Avoid fear. The University of Minnesota says: “Fear weakens our immune system and can cause cardiovascular damage, gastrointestinal problems such as ulcers and irritable bowel syndrome, and decreased fertility.  It can lead to accelerated ageing and even premature death.” This is easier said than done at the moment. Take a look at this simple self-help technique to counteract stress and anxiety.

Move more. The immune system is dependent on the lymph system. Lymph is moved round the body by movement. The lymph (carrying white blood cells) gets squeezed along channels as we move, with valves stopping it flowing backwards when we stop. The immune system also clears the debris and garbage away. So we can help the lymph along by moving our bodies more.

Harvard Health agrees:

“Regular exercise is one of the pillars of healthy living. It improves cardiovascular health, lowers blood pressure, helps control body weight, and protects against a variety of diseases. But does it help to boost your immune system naturally and keep it healthy? Just like a healthy diet, exercise can contribute to general good health and therefore to a healthy immune system. It may contribute even more directly by promoting good circulation, which allows the cells and substances of the immune system to move through the body freely and do their job efficiently.”
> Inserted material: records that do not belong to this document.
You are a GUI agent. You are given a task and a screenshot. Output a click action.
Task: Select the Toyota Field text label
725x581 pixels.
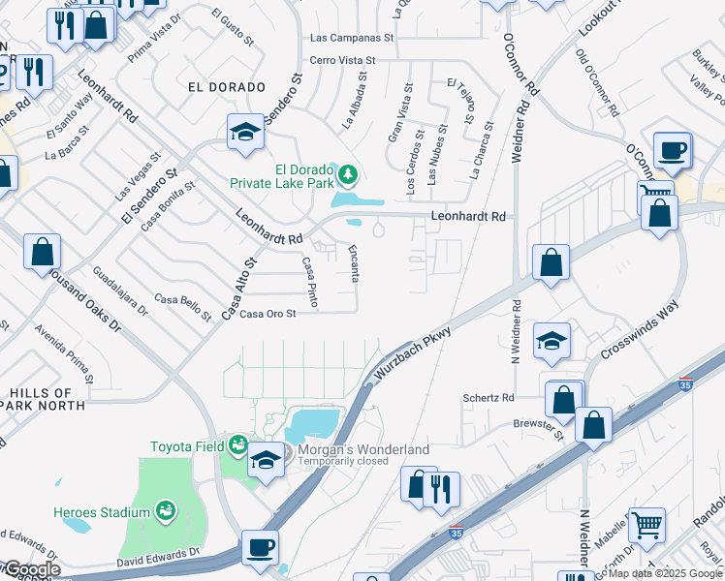(186, 446)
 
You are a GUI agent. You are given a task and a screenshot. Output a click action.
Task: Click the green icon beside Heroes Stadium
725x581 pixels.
(167, 509)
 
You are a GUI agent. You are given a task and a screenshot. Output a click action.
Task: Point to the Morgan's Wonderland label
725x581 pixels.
(362, 449)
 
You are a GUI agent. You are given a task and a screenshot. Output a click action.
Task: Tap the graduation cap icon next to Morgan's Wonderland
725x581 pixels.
(266, 460)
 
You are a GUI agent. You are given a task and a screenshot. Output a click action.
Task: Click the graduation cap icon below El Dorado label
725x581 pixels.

Spend time doing positive things – a new hobby or spending time in nature all feed our immune system in a beneficial way.

“A Princeton study suggests that levels of well-being, or happiness, reported by city residents who engage in home gardening are similar to happiness levels linked to other popular activities, such as eating out, biking or walking.” via Gardening May Bring as Much Happiness as Dining Out or Biking

Take appropriate supplements. I really recommend Cytoplan’s Immunovite. This includes 1-3 1-6 beta glucan along with vitamin C, selenium and zinc which contribute to the normal function of the immune system. Beta glucan is a natural form of soluble dietary fibre with a long history of use. I normally take one capsule a day, but if I feel I have been exposed to more bugs, I take up to 3 a day. (I am not connected with the company in any way.)

Of course, we also need to wash our hands regularly and thoroughly. We need to keep social distance. We need to avoid shaking hands and kissing. These all give our immune system a helping hand.

We also need to keep abreast of what our government is recommending. It’s important not to get too obsessed with the news, constantly scanning to see all the dreadful developments around the world.

But fundamentally now and when this virus has passed, we need to do everything we can to support our own health.